Changes in prices and rents are negotiated by the marginal buyers/renters. And those are overwhelmingly from the top income bracket. We don’t know how the incomes are distributed within the open-ended top bracket. Looking at the 2015 income distribution we can infer that it skews high, the top $200k+ income bracket for 2015 contained 23,310 people, or 53% of the $150k+ bracket. This highlights that using median incomes to explain changes in the real estate market is too simplistic, and that incomes do play some role in the Vancouver real estate market. Both, in supporting prices as well as in segregating households. It lead some credence to the notion that lower income households feel the pressure to move out of the central region, and are being replaced by higher income households. We don’t see the same dynamic at the metropolitan level, it still fits in well with movements in the rest of BC and Canada.
However, while these income gains are substantial, it is also clear that they simply cannot explain the rapid rise of Vancouver’s real estate on their own. A quick comparison with incomes needed to afford the luxury subset of our housing market consisting of single family homes shows that the incredible rise in home prices in Vancouver can’t be explained by incomes alone, even when splitting things up by movement in individual income brackets. It is inescapable that wealth plays a significant role in this market, at the very least at the upper end of it.
We will have to wait for the rest of the 2016 data to trickle in to dig down further.
Update for Mark
We re-run the analysis for the 2010 - 2015 adjusted after tax family income deciles.
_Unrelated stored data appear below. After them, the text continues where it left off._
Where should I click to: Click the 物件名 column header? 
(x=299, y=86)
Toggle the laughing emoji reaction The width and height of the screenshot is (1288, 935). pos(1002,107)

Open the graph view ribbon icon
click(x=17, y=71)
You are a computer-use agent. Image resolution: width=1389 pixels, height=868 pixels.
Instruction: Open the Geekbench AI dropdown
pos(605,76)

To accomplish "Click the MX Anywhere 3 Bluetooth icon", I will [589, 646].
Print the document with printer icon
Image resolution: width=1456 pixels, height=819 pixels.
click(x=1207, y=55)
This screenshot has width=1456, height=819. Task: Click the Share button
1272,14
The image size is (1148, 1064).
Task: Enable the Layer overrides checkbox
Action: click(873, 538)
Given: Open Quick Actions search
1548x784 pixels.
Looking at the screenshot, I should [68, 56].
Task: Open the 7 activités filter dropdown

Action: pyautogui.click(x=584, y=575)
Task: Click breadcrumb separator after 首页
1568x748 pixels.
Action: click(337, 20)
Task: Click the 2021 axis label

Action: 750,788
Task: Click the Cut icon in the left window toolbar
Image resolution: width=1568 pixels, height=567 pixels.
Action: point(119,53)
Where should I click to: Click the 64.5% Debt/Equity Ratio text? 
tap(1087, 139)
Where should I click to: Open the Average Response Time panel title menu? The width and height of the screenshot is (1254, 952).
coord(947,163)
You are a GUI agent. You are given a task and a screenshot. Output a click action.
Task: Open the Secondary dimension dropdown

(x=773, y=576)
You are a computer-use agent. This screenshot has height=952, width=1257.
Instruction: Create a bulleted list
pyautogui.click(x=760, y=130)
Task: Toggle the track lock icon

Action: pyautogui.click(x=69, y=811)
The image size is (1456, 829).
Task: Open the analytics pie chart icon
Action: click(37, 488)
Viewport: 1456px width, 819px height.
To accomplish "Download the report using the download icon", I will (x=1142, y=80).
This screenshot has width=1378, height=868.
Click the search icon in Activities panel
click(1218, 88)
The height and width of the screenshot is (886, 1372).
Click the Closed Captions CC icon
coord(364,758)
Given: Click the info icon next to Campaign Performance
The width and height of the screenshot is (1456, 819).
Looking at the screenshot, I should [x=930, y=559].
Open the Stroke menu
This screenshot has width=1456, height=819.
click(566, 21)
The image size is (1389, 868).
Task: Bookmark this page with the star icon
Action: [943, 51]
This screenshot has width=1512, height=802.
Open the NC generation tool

The advantage of this data is that it looks at adjusted income so the income is adjusted by family size. For details refer to the census dictionary, essentially this takes into consideration that larger families need larger incomes to get by. Looking at deciles is a relative measure of how the composition by incomes changes compared to how things changed overall in Canada. The main disadvantage is that this data is not part of the standard release for 2006 so some degree of caution is advisable. The regions we chose are large enough that the NHS income numbers should be reasonably robust.
With a bit of copy-paste we can see how this pans out in Vancouver.
Looking at the change in the total number of people per adjusted income decile we see that again Vancouver stands out with high gains in the top bracket and a significant drop in the second decile.
Normalizing the data so that the total net change adds to 1 for each region emphasizes the trends we observed in the data. Especially Richmond is curious with a large increase in the bottom decile and a drop in the top decile (and also the two below that), a pattern that is, to a lesser extent, mimicked by Burnaby.